Begin

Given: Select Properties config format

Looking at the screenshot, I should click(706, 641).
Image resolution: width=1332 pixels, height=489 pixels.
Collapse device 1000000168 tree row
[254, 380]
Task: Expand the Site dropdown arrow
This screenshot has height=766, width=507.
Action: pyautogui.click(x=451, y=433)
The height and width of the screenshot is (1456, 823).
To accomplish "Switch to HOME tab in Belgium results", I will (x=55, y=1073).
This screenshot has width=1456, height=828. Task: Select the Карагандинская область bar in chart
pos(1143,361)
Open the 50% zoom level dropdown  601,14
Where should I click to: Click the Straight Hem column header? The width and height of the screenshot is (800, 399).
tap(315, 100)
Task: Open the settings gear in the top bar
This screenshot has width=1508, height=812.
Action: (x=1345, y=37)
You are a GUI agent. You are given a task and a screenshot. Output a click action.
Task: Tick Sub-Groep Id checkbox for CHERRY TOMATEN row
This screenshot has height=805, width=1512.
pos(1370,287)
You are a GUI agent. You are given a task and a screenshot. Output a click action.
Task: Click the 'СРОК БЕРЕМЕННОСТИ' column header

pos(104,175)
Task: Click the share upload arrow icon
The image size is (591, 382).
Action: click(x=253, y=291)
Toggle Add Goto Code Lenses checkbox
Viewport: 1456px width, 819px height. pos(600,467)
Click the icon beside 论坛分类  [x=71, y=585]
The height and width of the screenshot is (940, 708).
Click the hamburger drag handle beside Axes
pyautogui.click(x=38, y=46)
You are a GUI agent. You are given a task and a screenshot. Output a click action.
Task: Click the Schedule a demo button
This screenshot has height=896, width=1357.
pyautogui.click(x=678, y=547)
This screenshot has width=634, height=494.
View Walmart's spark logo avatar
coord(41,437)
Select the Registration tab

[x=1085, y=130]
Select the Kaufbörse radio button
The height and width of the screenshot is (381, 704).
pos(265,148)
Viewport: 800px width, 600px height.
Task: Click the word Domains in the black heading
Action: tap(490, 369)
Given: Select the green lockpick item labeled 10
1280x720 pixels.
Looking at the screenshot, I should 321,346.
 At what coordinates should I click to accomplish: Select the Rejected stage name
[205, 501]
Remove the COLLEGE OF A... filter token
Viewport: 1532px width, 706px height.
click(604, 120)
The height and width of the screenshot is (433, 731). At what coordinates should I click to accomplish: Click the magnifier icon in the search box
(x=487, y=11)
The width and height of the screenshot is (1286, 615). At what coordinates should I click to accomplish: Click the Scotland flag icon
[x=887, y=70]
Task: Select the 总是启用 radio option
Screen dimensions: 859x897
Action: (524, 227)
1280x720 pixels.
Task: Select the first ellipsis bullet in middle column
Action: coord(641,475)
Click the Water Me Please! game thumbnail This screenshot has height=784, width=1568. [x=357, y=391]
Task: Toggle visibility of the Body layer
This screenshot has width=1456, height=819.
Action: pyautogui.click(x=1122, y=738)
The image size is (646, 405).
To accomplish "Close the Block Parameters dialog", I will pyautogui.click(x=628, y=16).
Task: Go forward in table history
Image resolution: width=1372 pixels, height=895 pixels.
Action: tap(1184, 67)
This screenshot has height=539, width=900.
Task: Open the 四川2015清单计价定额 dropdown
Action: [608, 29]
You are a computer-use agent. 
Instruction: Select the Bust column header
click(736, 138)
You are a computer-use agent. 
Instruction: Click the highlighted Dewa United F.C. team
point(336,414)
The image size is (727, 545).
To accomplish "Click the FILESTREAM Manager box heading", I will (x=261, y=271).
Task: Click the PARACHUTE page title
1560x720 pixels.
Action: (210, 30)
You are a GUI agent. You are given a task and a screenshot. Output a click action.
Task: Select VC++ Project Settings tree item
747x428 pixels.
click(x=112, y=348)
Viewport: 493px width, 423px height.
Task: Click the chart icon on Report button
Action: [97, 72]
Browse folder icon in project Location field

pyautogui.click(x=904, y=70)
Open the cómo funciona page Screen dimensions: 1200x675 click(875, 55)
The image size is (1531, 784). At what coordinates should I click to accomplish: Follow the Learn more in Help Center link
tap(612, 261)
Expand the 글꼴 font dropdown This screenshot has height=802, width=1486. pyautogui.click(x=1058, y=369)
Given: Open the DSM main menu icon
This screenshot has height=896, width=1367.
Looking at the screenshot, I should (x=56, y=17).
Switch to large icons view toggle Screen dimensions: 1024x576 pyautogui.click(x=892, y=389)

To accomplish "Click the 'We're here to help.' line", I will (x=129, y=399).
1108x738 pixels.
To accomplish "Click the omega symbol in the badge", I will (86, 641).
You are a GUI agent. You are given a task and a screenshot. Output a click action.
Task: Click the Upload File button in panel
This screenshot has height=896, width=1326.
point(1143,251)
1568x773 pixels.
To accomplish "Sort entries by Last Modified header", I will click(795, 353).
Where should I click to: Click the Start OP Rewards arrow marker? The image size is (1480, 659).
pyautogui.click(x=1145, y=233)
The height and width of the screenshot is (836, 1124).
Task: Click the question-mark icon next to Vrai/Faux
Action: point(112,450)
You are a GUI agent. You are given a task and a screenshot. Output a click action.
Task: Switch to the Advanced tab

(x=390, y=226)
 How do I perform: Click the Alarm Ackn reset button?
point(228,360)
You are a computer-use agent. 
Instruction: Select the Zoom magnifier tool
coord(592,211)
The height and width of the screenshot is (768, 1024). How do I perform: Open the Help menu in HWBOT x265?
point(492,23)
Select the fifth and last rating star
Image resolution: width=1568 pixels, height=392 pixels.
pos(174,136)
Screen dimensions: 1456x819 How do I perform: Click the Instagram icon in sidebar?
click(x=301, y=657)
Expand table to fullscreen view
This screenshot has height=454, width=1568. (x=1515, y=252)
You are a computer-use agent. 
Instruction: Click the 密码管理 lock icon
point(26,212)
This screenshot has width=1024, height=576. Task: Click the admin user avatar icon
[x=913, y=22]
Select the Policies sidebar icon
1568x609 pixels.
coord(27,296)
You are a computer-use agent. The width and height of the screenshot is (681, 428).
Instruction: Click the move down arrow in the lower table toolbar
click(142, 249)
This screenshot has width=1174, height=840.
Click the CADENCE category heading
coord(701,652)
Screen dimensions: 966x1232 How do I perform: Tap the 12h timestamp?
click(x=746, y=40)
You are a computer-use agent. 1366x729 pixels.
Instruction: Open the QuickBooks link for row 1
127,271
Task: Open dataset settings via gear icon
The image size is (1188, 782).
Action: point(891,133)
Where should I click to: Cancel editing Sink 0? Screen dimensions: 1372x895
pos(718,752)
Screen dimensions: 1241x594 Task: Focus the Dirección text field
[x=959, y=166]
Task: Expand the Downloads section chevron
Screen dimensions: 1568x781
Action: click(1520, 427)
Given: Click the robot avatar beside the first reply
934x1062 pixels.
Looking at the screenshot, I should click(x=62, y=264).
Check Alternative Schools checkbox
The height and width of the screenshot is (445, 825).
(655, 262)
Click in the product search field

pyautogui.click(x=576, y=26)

End

Express every line of the records above as a JSON list of strings, one string per line, leaving out blank lines.

Problem solution |
[
  "Given: Select Properties config format",
  "Looking at the screenshot, I should click(706, 641).",
  "Image resolution: width=1332 pixels, height=489 pixels.",
  "Collapse device 1000000168 tree row",
  "[254, 380]",
  "Task: Expand the Site dropdown arrow",
  "This screenshot has height=766, width=507.",
  "Action: pyautogui.click(x=451, y=433)",
  "The height and width of the screenshot is (1456, 823).",
  "To accomplish \"Switch to HOME tab in Belgium results\", I will (x=55, y=1073).",
  "This screenshot has width=1456, height=828. Task: Select the Карагандинская область bar in chart",
  "pos(1143,361)",
  "Open the 50% zoom level dropdown  601,14",
  "Where should I click to: Click the Straight Hem column header? The width and height of the screenshot is (800, 399).",
  "tap(315, 100)",
  "Task: Open the settings gear in the top bar",
  "This screenshot has width=1508, height=812.",
  "Action: (x=1345, y=37)",
  "You are a GUI agent. You are given a task and a screenshot. Output a click action.",
  "Task: Tick Sub-Groep Id checkbox for CHERRY TOMATEN row",
  "This screenshot has height=805, width=1512.",
  "pos(1370,287)",
  "You are a GUI agent. You are given a task and a screenshot. Output a click action.",
  "Task: Click the 'СРОК БЕРЕМЕННОСТИ' column header",
  "pos(104,175)",
  "Task: Click the share upload arrow icon",
  "The image size is (591, 382).",
  "Action: click(x=253, y=291)",
  "Toggle Add Goto Code Lenses checkbox",
  "Viewport: 1456px width, 819px height. pos(600,467)",
  "Click the icon beside 论坛分类  [x=71, y=585]",
  "The height and width of the screenshot is (940, 708).",
  "Click the hamburger drag handle beside Axes",
  "pyautogui.click(x=38, y=46)",
  "You are a GUI agent. You are given a task and a screenshot. Output a click action.",
  "Task: Click the Schedule a demo button",
  "This screenshot has height=896, width=1357.",
  "pyautogui.click(x=678, y=547)",
  "This screenshot has width=634, height=494.",
  "View Walmart's spark logo avatar",
  "coord(41,437)",
  "Select the Registration tab",
  "[x=1085, y=130]",
  "Select the Kaufbörse radio button",
  "The height and width of the screenshot is (381, 704).",
  "pos(265,148)",
  "Viewport: 800px width, 600px height.",
  "Task: Click the word Domains in the black heading",
  "Action: tap(490, 369)",
  "Given: Select the green lockpick item labeled 10",
  "1280x720 pixels.",
  "Looking at the screenshot, I should 321,346.",
  " At what coordinates should I click to accomplish: Select the Rejected stage name",
  "[205, 501]",
  "Remove the COLLEGE OF A... filter token",
  "Viewport: 1532px width, 706px height.",
  "click(604, 120)",
  "The height and width of the screenshot is (433, 731). At what coordinates should I click to accomplish: Click the magnifier icon in the search box",
  "(x=487, y=11)",
  "The width and height of the screenshot is (1286, 615). At what coordinates should I click to accomplish: Click the Scotland flag icon",
  "[x=887, y=70]",
  "Task: Select the 总是启用 radio option",
  "Screen dimensions: 859x897",
  "Action: (524, 227)",
  "1280x720 pixels.",
  "Task: Select the first ellipsis bullet in middle column",
  "Action: coord(641,475)",
  "Click the Water Me Please! game thumbnail This screenshot has height=784, width=1568. [x=357, y=391]",
  "Task: Toggle visibility of the Body layer",
  "This screenshot has width=1456, height=819.",
  "Action: pyautogui.click(x=1122, y=738)",
  "The image size is (646, 405).",
  "To accomplish \"Close the Block Parameters dialog\", I will pyautogui.click(x=628, y=16).",
  "Task: Go forward in table history",
  "Image resolution: width=1372 pixels, height=895 pixels.",
  "Action: tap(1184, 67)",
  "This screenshot has height=539, width=900.",
  "Task: Open the 四川2015清单计价定额 dropdown",
  "Action: [608, 29]",
  "You are a computer-use agent. ",
  "Instruction: Select the Bust column header",
  "click(736, 138)",
  "You are a computer-use agent. ",
  "Instruction: Click the highlighted Dewa United F.C. team",
  "point(336,414)",
  "The image size is (727, 545).",
  "To accomplish \"Click the FILESTREAM Manager box heading\", I will (x=261, y=271).",
  "Task: Click the PARACHUTE page title",
  "1560x720 pixels.",
  "Action: (210, 30)",
  "You are a GUI agent. You are given a task and a screenshot. Output a click action.",
  "Task: Select VC++ Project Settings tree item",
  "747x428 pixels.",
  "click(x=112, y=348)",
  "Viewport: 493px width, 423px height.",
  "Task: Click the chart icon on Report button",
  "Action: [97, 72]",
  "Browse folder icon in project Location field",
  "pyautogui.click(x=904, y=70)",
  "Open the cómo funciona page Screen dimensions: 1200x675 click(875, 55)",
  "The image size is (1531, 784). At what coordinates should I click to accomplish: Follow the Learn more in Help Center link",
  "tap(612, 261)",
  "Expand the 글꼴 font dropdown This screenshot has height=802, width=1486. pyautogui.click(x=1058, y=369)",
  "Given: Open the DSM main menu icon",
  "This screenshot has height=896, width=1367.",
  "Looking at the screenshot, I should (x=56, y=17).",
  "Switch to large icons view toggle Screen dimensions: 1024x576 pyautogui.click(x=892, y=389)",
  "To accomplish \"Click the 'We're here to help.' line\", I will (x=129, y=399).",
  "1108x738 pixels.",
  "To accomplish \"Click the omega symbol in the badge\", I will (86, 641).",
  "You are a GUI agent. You are given a task and a screenshot. Output a click action.",
  "Task: Click the Upload File button in panel",
  "This screenshot has height=896, width=1326.",
  "point(1143,251)",
  "1568x773 pixels.",
  "To accomplish \"Sort entries by Last Modified header\", I will click(795, 353).",
  "Where should I click to: Click the Start OP Rewards arrow marker? The image size is (1480, 659).",
  "pyautogui.click(x=1145, y=233)",
  "The height and width of the screenshot is (836, 1124).",
  "Task: Click the question-mark icon next to Vrai/Faux",
  "Action: point(112,450)",
  "You are a GUI agent. You are given a task and a screenshot. Output a click action.",
  "Task: Switch to the Advanced tab",
  "(x=390, y=226)",
  " How do I perform: Click the Alarm Ackn reset button?",
  "point(228,360)",
  "You are a computer-use agent. ",
  "Instruction: Select the Zoom magnifier tool",
  "coord(592,211)",
  "The height and width of the screenshot is (768, 1024). How do I perform: Open the Help menu in HWBOT x265?",
  "point(492,23)",
  "Select the fifth and last rating star",
  "Image resolution: width=1568 pixels, height=392 pixels.",
  "pos(174,136)",
  "Screen dimensions: 1456x819 How do I perform: Click the Instagram icon in sidebar?",
  "click(x=301, y=657)",
  "Expand table to fullscreen view",
  "This screenshot has height=454, width=1568. (x=1515, y=252)",
  "You are a computer-use agent. ",
  "Instruction: Click the 密码管理 lock icon",
  "point(26,212)",
  "This screenshot has width=1024, height=576. Task: Click the admin user avatar icon",
  "[x=913, y=22]",
  "Select the Policies sidebar icon",
  "1568x609 pixels.",
  "coord(27,296)",
  "You are a computer-use agent. The width and height of the screenshot is (681, 428).",
  "Instruction: Click the move down arrow in the lower table toolbar",
  "click(142, 249)",
  "This screenshot has width=1174, height=840.",
  "Click the CADENCE category heading",
  "coord(701,652)",
  "Screen dimensions: 966x1232 How do I perform: Tap the 12h timestamp?",
  "click(x=746, y=40)",
  "You are a computer-use agent. 1366x729 pixels.",
  "Instruction: Open the QuickBooks link for row 1",
  "127,271",
  "Task: Open dataset settings via gear icon",
  "The image size is (1188, 782).",
  "Action: point(891,133)",
  "Where should I click to: Cancel editing Sink 0? Screen dimensions: 1372x895",
  "pos(718,752)",
  "Screen dimensions: 1241x594 Task: Focus the Dirección text field",
  "[x=959, y=166]",
  "Task: Expand the Downloads section chevron",
  "Screen dimensions: 1568x781",
  "Action: click(1520, 427)",
  "Given: Click the robot avatar beside the first reply",
  "934x1062 pixels.",
  "Looking at the screenshot, I should click(x=62, y=264).",
  "Check Alternative Schools checkbox",
  "The height and width of the screenshot is (445, 825).",
  "(655, 262)",
  "Click in the product search field",
  "pyautogui.click(x=576, y=26)"
]